23 de novembro de 2004

Decadência

Não é sinal de nenhuma pujança ver a cidade perder população a cada ano que passa, senti-la esvaziar-se de crianças e de jovens, notar que cada vez mais velhos confluem para as praças, à procura do sol e do entretenimento do jogo de cartas. Não é sinal de vitalidade verificar que o comércio definha à míngua de clientes e que as prateleiras acumulam pó à falta de movimento e de produtos. Não rejuvenesce uma cidade velha, de degraus cambados nas soleiras das portas e de olheiras de granito nos arcos das janelas, quando se embeleza artificialmente por fora, carregando-se de rouge e de baton ordinários, comprados em lojas de chineses. Não se revitaliza uma cidade que renova ruas, assenta paralelo e pedras de granito, estende carris para eléctricos que nunca hão-de afagar-lhe a ferrugem trazida pela invernia.

Morre num regime de morte lenta a cidade que se arrasta, coxeando, apoiada na segurança da bengala, a caminho de Agramonte ou do Prado do Repouso. Sítios únicos e fatais onde a densidade demográfica vai crescendo a cada novo funeral. Morre a cidade que pela noite dentro se abandona ao nevoeiro denso e frequente, às ruas desertas e à luz mortiça dos candeeiros onde já nem cães vadios alçam a perna. Morre a cidade que pela madrugada fora se torna irascível e violenta, que acoita marginais, traficantes e pobres diabos. A que deixa que nas suas barbas se cometam violentos homicídios e passem incógnitos e impunes os respectivos responsáveis.

Não renasce a cidade que viu fecharem-se quase todos os cafés a cujas mesas pulsava grande parte da sua economia. Nem renasce quando assiste, indiferente e despreocupada, ao encerramento progressivo das escolas por falta de alunos. Não se renova a cidade que abandona ao silêncio e à derrocada os edifícios públicos e privados, como salvados arqueológicos. Não se renova com as pinturas das fachadas da Viela do Anjo, com o piso novo da Rua Escura, com a reciclagem de pobres toxicodependentes e uma outra geração de empresários do tráfico. A cidade não se renova e não renasce votando-se ao abandono e abandonando-se à ruína.

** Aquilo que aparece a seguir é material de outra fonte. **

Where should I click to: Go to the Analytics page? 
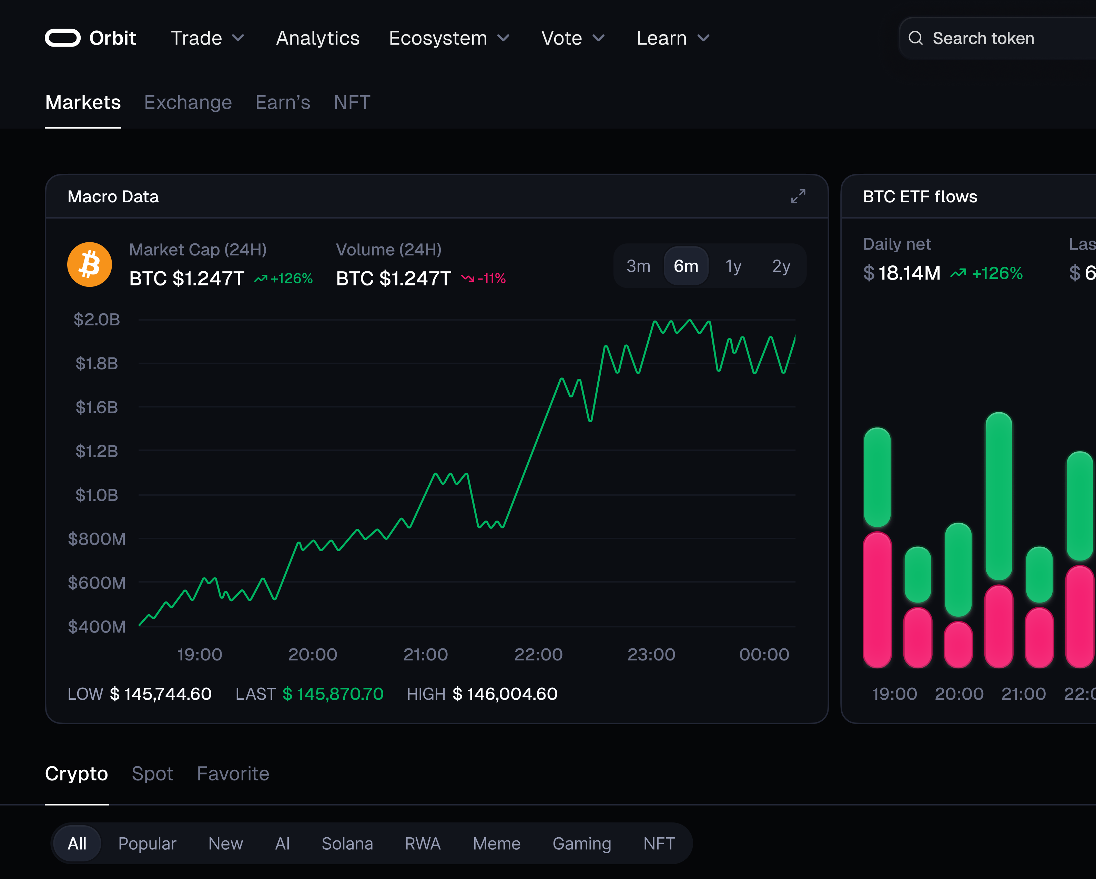[x=318, y=38]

Hoje sobrevêm-me esta amargura com o Jornal de Notícias e o encerramento da Escola Carolina Michaelis, depois de outras. Com a constatação dos edifícios ao abandono como o palácio dos condes de Azevedo, o edifício da Escola Cal Brandão, a Casa de Reclusão Militar. Fica o registo e que bom seria que não passasse de registo. Infelizmente passou, de há muito!